- SET EXERCISE
List every row below as a numbered list, leaving out the blank lines.

- RECORDS SHOWN
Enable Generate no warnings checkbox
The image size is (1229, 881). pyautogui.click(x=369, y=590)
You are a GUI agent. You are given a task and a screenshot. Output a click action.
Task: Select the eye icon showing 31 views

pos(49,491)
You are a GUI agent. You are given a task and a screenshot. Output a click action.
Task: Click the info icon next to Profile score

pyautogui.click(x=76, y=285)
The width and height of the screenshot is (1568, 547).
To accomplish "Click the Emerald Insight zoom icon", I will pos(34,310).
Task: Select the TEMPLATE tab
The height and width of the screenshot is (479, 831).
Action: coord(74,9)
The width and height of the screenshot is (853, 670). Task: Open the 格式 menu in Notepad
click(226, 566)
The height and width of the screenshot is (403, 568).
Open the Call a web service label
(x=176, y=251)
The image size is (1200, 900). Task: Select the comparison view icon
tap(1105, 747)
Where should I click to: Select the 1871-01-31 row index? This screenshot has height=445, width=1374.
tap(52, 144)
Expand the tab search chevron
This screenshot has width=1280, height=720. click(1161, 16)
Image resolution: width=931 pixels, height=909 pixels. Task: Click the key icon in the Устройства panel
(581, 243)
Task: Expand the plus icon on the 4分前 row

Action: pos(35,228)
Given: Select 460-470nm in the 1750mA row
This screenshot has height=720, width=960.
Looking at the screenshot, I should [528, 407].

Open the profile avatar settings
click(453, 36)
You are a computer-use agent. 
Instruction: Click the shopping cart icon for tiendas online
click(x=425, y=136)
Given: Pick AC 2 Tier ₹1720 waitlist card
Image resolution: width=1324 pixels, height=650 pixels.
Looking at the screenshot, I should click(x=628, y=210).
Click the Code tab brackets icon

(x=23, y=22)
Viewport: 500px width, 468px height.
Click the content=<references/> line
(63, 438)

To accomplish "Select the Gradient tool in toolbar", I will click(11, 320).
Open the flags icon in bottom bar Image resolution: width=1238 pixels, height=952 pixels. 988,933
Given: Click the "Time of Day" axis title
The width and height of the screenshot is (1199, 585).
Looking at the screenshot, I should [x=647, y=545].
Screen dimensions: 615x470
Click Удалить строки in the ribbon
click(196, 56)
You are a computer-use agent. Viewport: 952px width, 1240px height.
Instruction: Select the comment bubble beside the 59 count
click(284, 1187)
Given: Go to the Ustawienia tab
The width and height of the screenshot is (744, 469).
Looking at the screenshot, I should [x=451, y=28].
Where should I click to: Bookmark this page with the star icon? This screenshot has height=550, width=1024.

- EXERCISE ANSWER
1. Enable Generate no warnings checkbox
2. The image size is (1229, 881). pyautogui.click(x=369, y=590)
3. You are a GUI agent. You are given a task and a screenshot. Output a click action.
4. Task: Select the eye icon showing 31 views
5. pos(49,491)
6. You are a GUI agent. You are given a task and a screenshot. Output a click action.
7. Task: Click the info icon next to Profile score
8. pyautogui.click(x=76, y=285)
9. The width and height of the screenshot is (1568, 547).
10. To accomplish "Click the Emerald Insight zoom icon", I will pos(34,310).
11. Task: Select the TEMPLATE tab
12. The height and width of the screenshot is (479, 831).
13. Action: coord(74,9)
14. The width and height of the screenshot is (853, 670). Task: Open the 格式 menu in Notepad
15. click(226, 566)
16. The height and width of the screenshot is (403, 568).
17. Open the Call a web service label
18. (x=176, y=251)
19. The image size is (1200, 900). Task: Select the comparison view icon
20. tap(1105, 747)
21. Where should I click to: Select the 1871-01-31 row index? This screenshot has height=445, width=1374.
22. tap(52, 144)
23. Expand the tab search chevron
24. This screenshot has width=1280, height=720. click(1161, 16)
25. Image resolution: width=931 pixels, height=909 pixels. Task: Click the key icon in the Устройства panel
26. (581, 243)
27. Task: Expand the plus icon on the 4分前 row
28. Action: pos(35,228)
29. Given: Select 460-470nm in the 1750mA row
30. This screenshot has height=720, width=960.
31. Looking at the screenshot, I should [528, 407].
32. Open the profile avatar settings
33. click(453, 36)
34. You are a computer-use agent. 
35. Instruction: Click the shopping cart icon for tiendas online
36. click(x=425, y=136)
37. Given: Pick AC 2 Tier ₹1720 waitlist card
38. Image resolution: width=1324 pixels, height=650 pixels.
39. Looking at the screenshot, I should click(x=628, y=210).
40. Click the Code tab brackets icon
41. (x=23, y=22)
42. Viewport: 500px width, 468px height.
43. Click the content=<references/> line
44. (63, 438)
45. To accomplish "Select the Gradient tool in toolbar", I will click(11, 320).
46. Open the flags icon in bottom bar Image resolution: width=1238 pixels, height=952 pixels. 988,933
47. Given: Click the "Time of Day" axis title
48. The width and height of the screenshot is (1199, 585).
49. Looking at the screenshot, I should [x=647, y=545].
50. Screen dimensions: 615x470
51. Click Удалить строки in the ribbon
52. click(196, 56)
53. You are a computer-use agent. Viewport: 952px width, 1240px height.
54. Instruction: Select the comment bubble beside the 59 count
55. click(284, 1187)
56. Given: Go to the Ustawienia tab
57. The width and height of the screenshot is (744, 469).
58. Looking at the screenshot, I should [x=451, y=28].
59. Where should I click to: Bookmark this page with the star icon? This screenshot has height=550, width=1024.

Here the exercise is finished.